What the exercise asks
Could you write out the items below again, replacing "money bill icon" with "dollar bill icon" and leaving everything else unchanged?

Entries drawn from a collection
○ ○ ○

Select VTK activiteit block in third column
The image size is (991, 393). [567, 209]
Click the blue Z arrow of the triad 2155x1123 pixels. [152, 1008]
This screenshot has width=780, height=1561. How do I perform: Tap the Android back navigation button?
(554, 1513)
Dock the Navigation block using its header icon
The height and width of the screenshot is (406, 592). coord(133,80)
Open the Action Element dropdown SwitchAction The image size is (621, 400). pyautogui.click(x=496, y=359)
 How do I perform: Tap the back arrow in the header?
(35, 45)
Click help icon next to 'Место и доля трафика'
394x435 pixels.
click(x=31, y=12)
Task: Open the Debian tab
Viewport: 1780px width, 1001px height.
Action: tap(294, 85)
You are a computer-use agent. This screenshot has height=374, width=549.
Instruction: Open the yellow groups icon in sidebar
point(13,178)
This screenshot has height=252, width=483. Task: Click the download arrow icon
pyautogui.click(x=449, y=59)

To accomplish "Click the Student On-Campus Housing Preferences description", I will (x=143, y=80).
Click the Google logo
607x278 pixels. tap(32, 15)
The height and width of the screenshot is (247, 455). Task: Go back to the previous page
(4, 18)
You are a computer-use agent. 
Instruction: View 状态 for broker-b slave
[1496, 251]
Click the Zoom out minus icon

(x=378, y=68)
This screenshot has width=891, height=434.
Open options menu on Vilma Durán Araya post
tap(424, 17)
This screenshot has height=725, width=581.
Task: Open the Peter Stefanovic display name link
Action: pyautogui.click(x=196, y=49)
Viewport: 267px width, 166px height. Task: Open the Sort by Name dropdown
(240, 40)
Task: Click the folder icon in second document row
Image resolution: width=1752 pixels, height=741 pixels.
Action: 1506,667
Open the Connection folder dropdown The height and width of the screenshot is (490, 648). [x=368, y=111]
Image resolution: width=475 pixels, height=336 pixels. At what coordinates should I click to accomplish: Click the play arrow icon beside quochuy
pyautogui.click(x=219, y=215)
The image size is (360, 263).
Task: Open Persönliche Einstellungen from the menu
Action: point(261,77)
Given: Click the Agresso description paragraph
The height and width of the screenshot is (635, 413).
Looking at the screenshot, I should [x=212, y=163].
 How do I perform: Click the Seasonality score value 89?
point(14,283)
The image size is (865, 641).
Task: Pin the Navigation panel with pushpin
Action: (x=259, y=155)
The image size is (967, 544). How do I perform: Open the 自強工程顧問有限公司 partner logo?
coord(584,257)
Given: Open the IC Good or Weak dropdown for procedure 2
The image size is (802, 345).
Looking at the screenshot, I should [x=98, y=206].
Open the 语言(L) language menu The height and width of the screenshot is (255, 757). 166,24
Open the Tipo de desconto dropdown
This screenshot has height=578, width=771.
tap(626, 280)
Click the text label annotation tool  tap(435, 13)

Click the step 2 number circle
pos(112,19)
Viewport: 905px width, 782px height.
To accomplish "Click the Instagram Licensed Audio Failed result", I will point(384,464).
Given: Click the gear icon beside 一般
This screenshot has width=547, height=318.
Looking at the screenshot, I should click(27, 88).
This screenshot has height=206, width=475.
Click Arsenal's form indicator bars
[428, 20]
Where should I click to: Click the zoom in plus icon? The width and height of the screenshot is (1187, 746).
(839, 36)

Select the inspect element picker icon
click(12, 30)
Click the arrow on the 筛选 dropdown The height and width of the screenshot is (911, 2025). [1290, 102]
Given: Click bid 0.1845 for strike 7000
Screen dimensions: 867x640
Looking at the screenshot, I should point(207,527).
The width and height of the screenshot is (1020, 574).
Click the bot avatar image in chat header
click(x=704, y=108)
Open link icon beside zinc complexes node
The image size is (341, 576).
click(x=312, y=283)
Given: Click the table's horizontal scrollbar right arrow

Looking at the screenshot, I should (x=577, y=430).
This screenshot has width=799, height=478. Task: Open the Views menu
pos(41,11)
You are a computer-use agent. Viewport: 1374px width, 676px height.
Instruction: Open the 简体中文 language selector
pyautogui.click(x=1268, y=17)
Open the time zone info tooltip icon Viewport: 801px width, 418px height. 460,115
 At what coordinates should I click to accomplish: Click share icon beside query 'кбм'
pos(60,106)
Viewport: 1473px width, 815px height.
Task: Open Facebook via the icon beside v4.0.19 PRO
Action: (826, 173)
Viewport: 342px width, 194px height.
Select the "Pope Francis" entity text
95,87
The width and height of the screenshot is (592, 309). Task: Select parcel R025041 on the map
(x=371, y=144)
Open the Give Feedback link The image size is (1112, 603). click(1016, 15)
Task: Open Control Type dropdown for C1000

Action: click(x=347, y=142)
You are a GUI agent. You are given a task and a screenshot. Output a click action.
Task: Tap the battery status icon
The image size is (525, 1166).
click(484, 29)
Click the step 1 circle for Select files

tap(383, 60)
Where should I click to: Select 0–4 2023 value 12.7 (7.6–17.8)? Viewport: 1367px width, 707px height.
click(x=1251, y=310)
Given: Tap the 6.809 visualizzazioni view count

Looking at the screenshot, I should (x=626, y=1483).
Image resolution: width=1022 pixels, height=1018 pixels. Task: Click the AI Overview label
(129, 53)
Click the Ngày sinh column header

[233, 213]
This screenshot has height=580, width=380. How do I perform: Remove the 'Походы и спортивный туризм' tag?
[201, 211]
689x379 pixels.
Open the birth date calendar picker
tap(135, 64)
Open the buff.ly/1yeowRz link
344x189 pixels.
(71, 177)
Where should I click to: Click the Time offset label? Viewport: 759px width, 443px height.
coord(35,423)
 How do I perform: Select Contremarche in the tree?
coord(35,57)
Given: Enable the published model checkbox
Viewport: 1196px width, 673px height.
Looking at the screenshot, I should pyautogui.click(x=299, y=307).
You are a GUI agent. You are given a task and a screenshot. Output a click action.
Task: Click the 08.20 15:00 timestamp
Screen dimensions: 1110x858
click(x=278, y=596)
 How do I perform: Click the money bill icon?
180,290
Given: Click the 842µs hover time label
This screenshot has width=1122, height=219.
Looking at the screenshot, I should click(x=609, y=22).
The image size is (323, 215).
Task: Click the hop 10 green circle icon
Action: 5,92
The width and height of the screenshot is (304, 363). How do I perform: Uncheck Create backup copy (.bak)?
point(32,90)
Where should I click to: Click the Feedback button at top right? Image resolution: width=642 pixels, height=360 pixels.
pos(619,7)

○ ○ ○

Answer in full
Select VTK activiteit block in third column
The image size is (991, 393). [567, 209]
Click the blue Z arrow of the triad 2155x1123 pixels. [152, 1008]
This screenshot has width=780, height=1561. How do I perform: Tap the Android back navigation button?
(554, 1513)
Dock the Navigation block using its header icon
The height and width of the screenshot is (406, 592). coord(133,80)
Open the Action Element dropdown SwitchAction The image size is (621, 400). pyautogui.click(x=496, y=359)
 How do I perform: Tap the back arrow in the header?
(35, 45)
Click help icon next to 'Место и доля трафика'
394x435 pixels.
click(x=31, y=12)
Task: Open the Debian tab
Viewport: 1780px width, 1001px height.
Action: tap(294, 85)
You are a computer-use agent. This screenshot has height=374, width=549.
Instruction: Open the yellow groups icon in sidebar
point(13,178)
This screenshot has height=252, width=483. Task: Click the download arrow icon
pyautogui.click(x=449, y=59)

To accomplish "Click the Student On-Campus Housing Preferences description", I will (x=143, y=80).
Click the Google logo
607x278 pixels. tap(32, 15)
The height and width of the screenshot is (247, 455). Task: Go back to the previous page
(4, 18)
You are a computer-use agent. 
Instruction: View 状态 for broker-b slave
[1496, 251]
Click the Zoom out minus icon

(x=378, y=68)
This screenshot has width=891, height=434.
Open options menu on Vilma Durán Araya post
tap(424, 17)
This screenshot has height=725, width=581.
Task: Open the Peter Stefanovic display name link
Action: pyautogui.click(x=196, y=49)
Viewport: 267px width, 166px height. Task: Open the Sort by Name dropdown
(240, 40)
Task: Click the folder icon in second document row
Image resolution: width=1752 pixels, height=741 pixels.
Action: 1506,667
Open the Connection folder dropdown The height and width of the screenshot is (490, 648). [x=368, y=111]
Image resolution: width=475 pixels, height=336 pixels. At what coordinates should I click to accomplish: Click the play arrow icon beside quochuy
pyautogui.click(x=219, y=215)
The image size is (360, 263).
Task: Open Persönliche Einstellungen from the menu
Action: point(261,77)
Given: Click the Agresso description paragraph
The height and width of the screenshot is (635, 413).
Looking at the screenshot, I should [x=212, y=163].
 How do I perform: Click the Seasonality score value 89?
point(14,283)
The image size is (865, 641).
Task: Pin the Navigation panel with pushpin
Action: (x=259, y=155)
The image size is (967, 544). How do I perform: Open the 自強工程顧問有限公司 partner logo?
coord(584,257)
Given: Open the IC Good or Weak dropdown for procedure 2
The image size is (802, 345).
Looking at the screenshot, I should [x=98, y=206].
Open the 语言(L) language menu The height and width of the screenshot is (255, 757). 166,24
Open the Tipo de desconto dropdown
This screenshot has height=578, width=771.
tap(626, 280)
Click the text label annotation tool  tap(435, 13)

Click the step 2 number circle
pos(112,19)
Viewport: 905px width, 782px height.
To accomplish "Click the Instagram Licensed Audio Failed result", I will point(384,464).
Given: Click the gear icon beside 一般
This screenshot has width=547, height=318.
Looking at the screenshot, I should click(27, 88).
This screenshot has height=206, width=475.
Click Arsenal's form indicator bars
[428, 20]
Where should I click to: Click the zoom in plus icon? The width and height of the screenshot is (1187, 746).
(839, 36)

Select the inspect element picker icon
click(12, 30)
Click the arrow on the 筛选 dropdown The height and width of the screenshot is (911, 2025). [1290, 102]
Given: Click bid 0.1845 for strike 7000
Screen dimensions: 867x640
Looking at the screenshot, I should point(207,527).
The width and height of the screenshot is (1020, 574).
Click the bot avatar image in chat header
click(x=704, y=108)
Open link icon beside zinc complexes node
The image size is (341, 576).
click(x=312, y=283)
Given: Click the table's horizontal scrollbar right arrow

Looking at the screenshot, I should (x=577, y=430).
This screenshot has width=799, height=478. Task: Open the Views menu
pos(41,11)
You are a computer-use agent. Viewport: 1374px width, 676px height.
Instruction: Open the 简体中文 language selector
pyautogui.click(x=1268, y=17)
Open the time zone info tooltip icon Viewport: 801px width, 418px height. 460,115
 At what coordinates should I click to accomplish: Click share icon beside query 'кбм'
pos(60,106)
Viewport: 1473px width, 815px height.
Task: Open Facebook via the icon beside v4.0.19 PRO
Action: (826, 173)
Viewport: 342px width, 194px height.
Select the "Pope Francis" entity text
95,87
The width and height of the screenshot is (592, 309). Task: Select parcel R025041 on the map
(x=371, y=144)
Open the Give Feedback link The image size is (1112, 603). click(1016, 15)
Task: Open Control Type dropdown for C1000

Action: click(x=347, y=142)
You are a GUI agent. You are given a task and a screenshot. Output a click action.
Task: Tap the battery status icon
The image size is (525, 1166).
click(484, 29)
Click the step 1 circle for Select files

tap(383, 60)
Where should I click to: Select 0–4 2023 value 12.7 (7.6–17.8)? Viewport: 1367px width, 707px height.
click(x=1251, y=310)
Given: Tap the 6.809 visualizzazioni view count

Looking at the screenshot, I should (x=626, y=1483).
Image resolution: width=1022 pixels, height=1018 pixels. Task: Click the AI Overview label
(129, 53)
Click the Ngày sinh column header

[233, 213]
This screenshot has height=580, width=380. How do I perform: Remove the 'Походы и спортивный туризм' tag?
[201, 211]
689x379 pixels.
Open the birth date calendar picker
tap(135, 64)
Open the buff.ly/1yeowRz link
344x189 pixels.
(71, 177)
Where should I click to: Click the Time offset label? Viewport: 759px width, 443px height.
coord(35,423)
 How do I perform: Select Contremarche in the tree?
coord(35,57)
Given: Enable the published model checkbox
Viewport: 1196px width, 673px height.
Looking at the screenshot, I should pyautogui.click(x=299, y=307).
You are a GUI agent. You are given a task and a screenshot. Output a click action.
Task: Click the 08.20 15:00 timestamp
Screen dimensions: 1110x858
click(x=278, y=596)
 How do I perform: Click the dollar bill icon?
180,290
Given: Click the 842µs hover time label
This screenshot has width=1122, height=219.
Looking at the screenshot, I should click(x=609, y=22).
The image size is (323, 215).
Task: Click the hop 10 green circle icon
Action: 5,92
The width and height of the screenshot is (304, 363). How do I perform: Uncheck Create backup copy (.bak)?
point(32,90)
Where should I click to: Click the Feedback button at top right? Image resolution: width=642 pixels, height=360 pixels.
pos(619,7)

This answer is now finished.